Entries provided -
────────────────────

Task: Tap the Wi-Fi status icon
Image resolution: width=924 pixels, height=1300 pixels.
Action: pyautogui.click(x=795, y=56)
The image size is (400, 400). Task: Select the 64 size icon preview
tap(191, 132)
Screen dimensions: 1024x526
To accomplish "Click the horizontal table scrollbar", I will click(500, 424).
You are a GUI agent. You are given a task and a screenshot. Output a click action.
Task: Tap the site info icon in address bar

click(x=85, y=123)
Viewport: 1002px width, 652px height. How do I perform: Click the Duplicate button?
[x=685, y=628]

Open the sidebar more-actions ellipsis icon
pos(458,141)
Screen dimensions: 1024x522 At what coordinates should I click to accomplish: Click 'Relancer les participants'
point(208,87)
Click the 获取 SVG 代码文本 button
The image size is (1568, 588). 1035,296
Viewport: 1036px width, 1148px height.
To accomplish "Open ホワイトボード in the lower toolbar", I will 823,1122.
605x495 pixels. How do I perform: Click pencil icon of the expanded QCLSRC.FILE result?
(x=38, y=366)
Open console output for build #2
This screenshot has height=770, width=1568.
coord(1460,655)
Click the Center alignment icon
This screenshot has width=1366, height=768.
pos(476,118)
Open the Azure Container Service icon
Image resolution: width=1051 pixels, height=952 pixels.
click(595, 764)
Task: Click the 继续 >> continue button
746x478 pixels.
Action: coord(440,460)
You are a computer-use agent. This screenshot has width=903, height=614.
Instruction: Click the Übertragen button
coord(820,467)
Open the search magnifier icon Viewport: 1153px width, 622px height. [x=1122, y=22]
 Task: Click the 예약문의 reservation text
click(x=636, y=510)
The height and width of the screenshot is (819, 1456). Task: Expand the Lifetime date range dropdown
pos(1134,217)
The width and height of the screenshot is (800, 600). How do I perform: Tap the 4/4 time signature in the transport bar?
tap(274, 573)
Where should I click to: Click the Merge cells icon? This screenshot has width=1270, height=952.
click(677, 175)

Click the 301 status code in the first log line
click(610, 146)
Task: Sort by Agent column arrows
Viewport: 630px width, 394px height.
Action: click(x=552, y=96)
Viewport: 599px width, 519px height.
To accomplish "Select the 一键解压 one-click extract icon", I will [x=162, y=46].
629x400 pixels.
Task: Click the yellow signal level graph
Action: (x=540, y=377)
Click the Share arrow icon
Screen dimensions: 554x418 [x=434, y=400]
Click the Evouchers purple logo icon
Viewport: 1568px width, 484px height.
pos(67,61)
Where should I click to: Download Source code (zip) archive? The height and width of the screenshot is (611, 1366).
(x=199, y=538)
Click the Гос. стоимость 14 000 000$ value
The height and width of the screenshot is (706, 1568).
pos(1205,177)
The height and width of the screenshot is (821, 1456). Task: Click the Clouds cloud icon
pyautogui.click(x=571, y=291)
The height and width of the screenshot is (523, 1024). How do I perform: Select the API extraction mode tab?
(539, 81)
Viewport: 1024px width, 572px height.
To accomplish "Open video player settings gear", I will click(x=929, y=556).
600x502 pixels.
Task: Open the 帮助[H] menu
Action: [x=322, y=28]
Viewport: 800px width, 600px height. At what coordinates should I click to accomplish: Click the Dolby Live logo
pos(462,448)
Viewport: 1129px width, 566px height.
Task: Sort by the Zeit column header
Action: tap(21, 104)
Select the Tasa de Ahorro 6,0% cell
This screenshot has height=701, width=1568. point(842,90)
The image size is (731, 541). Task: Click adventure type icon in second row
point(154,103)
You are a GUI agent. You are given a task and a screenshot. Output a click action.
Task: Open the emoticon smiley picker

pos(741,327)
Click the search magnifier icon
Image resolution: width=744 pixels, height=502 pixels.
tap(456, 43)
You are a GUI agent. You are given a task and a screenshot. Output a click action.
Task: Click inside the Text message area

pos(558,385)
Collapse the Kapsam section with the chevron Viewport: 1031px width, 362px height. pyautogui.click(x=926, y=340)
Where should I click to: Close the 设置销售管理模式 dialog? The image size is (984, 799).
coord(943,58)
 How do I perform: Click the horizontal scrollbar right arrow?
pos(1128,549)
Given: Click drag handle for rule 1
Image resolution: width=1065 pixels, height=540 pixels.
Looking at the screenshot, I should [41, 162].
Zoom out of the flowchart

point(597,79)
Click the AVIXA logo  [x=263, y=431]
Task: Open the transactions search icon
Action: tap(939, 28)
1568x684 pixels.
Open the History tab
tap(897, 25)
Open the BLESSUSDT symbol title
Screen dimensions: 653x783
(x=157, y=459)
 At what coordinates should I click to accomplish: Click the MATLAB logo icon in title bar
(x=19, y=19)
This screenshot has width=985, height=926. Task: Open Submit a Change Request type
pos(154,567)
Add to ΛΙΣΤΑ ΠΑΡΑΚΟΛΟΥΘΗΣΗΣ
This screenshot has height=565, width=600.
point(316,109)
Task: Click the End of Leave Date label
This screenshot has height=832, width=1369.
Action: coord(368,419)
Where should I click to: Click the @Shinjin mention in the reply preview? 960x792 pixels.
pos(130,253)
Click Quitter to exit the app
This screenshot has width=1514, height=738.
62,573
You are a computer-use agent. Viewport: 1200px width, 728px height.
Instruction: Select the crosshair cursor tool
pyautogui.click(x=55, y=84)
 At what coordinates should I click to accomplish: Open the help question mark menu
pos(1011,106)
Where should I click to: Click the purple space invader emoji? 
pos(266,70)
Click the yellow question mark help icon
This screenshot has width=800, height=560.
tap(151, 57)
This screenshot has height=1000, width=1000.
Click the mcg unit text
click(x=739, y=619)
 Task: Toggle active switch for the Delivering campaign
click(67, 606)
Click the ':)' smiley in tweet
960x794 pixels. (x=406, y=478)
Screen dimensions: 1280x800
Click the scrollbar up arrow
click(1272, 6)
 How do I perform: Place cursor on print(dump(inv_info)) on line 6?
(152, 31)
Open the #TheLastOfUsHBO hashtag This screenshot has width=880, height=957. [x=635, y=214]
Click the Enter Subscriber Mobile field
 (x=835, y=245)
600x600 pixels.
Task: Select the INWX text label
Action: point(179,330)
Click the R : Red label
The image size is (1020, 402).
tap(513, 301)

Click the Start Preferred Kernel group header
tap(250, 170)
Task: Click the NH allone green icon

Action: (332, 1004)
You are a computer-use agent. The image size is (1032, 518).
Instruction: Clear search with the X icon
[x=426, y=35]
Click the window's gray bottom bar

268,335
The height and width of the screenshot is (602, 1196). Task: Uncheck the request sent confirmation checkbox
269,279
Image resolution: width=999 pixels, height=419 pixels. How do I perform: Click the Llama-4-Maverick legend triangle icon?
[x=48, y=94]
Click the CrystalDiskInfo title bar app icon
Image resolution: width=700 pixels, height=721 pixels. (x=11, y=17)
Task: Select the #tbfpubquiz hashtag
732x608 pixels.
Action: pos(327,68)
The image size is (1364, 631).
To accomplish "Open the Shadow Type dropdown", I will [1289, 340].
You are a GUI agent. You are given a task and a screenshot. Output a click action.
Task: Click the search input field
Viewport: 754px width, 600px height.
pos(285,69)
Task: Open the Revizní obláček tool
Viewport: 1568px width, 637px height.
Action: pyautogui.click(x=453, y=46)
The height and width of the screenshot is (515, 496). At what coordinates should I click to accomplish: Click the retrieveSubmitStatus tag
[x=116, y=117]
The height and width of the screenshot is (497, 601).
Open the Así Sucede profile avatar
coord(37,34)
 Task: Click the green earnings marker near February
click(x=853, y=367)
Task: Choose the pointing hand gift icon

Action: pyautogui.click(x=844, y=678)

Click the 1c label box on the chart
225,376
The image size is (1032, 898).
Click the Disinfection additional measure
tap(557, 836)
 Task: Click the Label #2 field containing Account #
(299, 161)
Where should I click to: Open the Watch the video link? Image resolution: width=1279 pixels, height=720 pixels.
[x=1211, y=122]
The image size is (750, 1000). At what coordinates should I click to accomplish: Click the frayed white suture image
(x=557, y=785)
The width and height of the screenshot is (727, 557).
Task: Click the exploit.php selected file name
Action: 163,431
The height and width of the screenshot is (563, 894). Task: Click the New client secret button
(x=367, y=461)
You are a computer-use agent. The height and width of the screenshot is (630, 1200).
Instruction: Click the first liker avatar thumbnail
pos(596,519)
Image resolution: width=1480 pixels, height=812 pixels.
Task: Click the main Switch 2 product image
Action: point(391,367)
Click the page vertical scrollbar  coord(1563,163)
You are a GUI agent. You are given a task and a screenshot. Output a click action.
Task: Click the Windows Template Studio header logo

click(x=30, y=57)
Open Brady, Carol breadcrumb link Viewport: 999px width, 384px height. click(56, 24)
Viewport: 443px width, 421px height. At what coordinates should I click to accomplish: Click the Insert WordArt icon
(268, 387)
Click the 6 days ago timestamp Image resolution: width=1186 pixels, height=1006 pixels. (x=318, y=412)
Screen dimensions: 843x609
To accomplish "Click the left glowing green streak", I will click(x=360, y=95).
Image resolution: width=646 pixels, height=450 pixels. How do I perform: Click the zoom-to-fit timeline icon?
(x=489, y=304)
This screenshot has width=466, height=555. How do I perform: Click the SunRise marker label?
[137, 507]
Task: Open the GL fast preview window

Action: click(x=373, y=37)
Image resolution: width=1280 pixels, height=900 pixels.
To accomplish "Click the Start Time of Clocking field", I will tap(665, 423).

────────────────────

For the material above, reproduce exactly the lines from the line with "605x495 pixels. How" to the line with "Click the Center alignment icon", inclusive, and exclude all others.

605x495 pixels. How do I perform: Click pencil icon of the expanded QCLSRC.FILE result?
(x=38, y=366)
Open console output for build #2
This screenshot has height=770, width=1568.
coord(1460,655)
Click the Center alignment icon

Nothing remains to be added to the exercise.